• **Textauszug**:
>>>>
Grandiose Gedanken auf dem Gipfel

Sein neustes Werk «Jenseits» stimuliert das Gefühl, weiter gehen zu wollen und Andersartigkeit zu entdecken: Es thematisiert die Grenze zwischen dem Diesseits und dem Jenseits. Gerade beim Erklimmen von Bergen findet sich John Weeks immer wieder in der Situation, wo ihn diese Fragen besonders beschäftigen. «Wir Menschen kommen und gehen, aber die Grösse der Berge ist konstant.»

Ein Mensch, der neue Pfade erkundete und dabei John Weeks Schreiben inspirierte, ist der britische Bergsteiger Doug Scott. Ihm ist das Werk «Jenseits» gewidmet. «Die grossen Berge, die alle erklommen, interessierten Doug Scott wenig. Er wollte neues Terrain entdecken.» Und so geht es auch John Weeks nicht um Berühmtheit, sondern um den Inhalt.

Im Leben lernt man nie aus

Auf den Austausch mit anderen Komponistinnen und Komponisten an der Basel Composition Competition freut sich John Weeks besonders. Er erhofft sich dadurch, Neues zu lernen. Denn es ist nie zu spät, dazuzulernen – auch nicht mit 73 Jahren.
<<<<
• **Übungsaufgabe 1**: Wie lauten die Zeilen der Datensätze von der Zeile mit „You are a computer-use agent. This“ bis einschließlich der letzten Zeile der Datensätze, wenn du sie samt Anweisungen vollständig wiedergibst? Skaliere dabei jede Koordinate in den Antworten mit 0,65 und runde auf ganze Zahlen, Hälften aufwärts.
Die Datensätze stehen in keinem Zusammenhang mit dem Textauszug.

(Datensätze zu Zielpositionen)
>>>>
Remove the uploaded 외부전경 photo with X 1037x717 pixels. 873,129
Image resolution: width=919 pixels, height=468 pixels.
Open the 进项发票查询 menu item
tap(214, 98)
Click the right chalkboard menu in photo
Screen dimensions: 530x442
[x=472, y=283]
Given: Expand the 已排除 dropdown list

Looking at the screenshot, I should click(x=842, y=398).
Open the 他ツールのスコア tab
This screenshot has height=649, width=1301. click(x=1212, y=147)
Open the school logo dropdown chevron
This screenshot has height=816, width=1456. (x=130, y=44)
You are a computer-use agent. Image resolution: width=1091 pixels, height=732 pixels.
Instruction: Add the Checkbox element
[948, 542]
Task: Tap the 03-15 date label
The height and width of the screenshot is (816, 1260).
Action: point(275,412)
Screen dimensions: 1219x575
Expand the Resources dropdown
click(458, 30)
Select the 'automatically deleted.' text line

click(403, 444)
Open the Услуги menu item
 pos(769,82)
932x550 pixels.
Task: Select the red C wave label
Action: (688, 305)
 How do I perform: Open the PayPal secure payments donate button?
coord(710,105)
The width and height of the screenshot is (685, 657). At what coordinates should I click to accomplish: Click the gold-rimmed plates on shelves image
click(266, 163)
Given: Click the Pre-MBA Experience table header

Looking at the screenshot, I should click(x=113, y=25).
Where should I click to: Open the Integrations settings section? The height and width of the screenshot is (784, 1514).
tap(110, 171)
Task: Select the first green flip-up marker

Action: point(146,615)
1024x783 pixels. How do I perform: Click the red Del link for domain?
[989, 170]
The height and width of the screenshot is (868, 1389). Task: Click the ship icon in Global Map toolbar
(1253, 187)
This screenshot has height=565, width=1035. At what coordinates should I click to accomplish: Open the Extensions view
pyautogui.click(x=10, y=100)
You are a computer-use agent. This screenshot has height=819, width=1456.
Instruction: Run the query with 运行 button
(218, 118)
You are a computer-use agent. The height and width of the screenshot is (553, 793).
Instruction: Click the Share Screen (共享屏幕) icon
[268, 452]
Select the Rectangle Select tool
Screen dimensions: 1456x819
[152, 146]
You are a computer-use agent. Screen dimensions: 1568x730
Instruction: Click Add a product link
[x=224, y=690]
<<<<
• **Übungsaufgabe 2**:
Beantworte zum Textauszug über John Weeks diese Fragen:
(a) Wem ist das Werk «Jenseits» gewidmet?
(b) Bei welcher Veranstaltung freut sich John Weeks auf den Austausch mit anderen Komponistinnen und Komponisten?
(c) Wie alt ist John Weeks laut dem Textauszug?

• **Musterlösung 1**:
You are a computer-use agent. This screenshot has height=819, width=1456.
Instruction: Run the query with 运行 button
(142, 77)
You are a computer-use agent. The height and width of the screenshot is (553, 793).
Instruction: Click the Share Screen (共享屏幕) icon
[174, 294]
Select the Rectangle Select tool
Screen dimensions: 1456x819
[99, 95]
You are a computer-use agent. Screen dimensions: 1568x730
Instruction: Click Add a product link
[x=146, y=449]

• **Musterlösung 2**:
(a) Dem britischen Bergsteiger Doug Scott.
(b) An der Basel Composition Competition.
(c) 73 Jahre.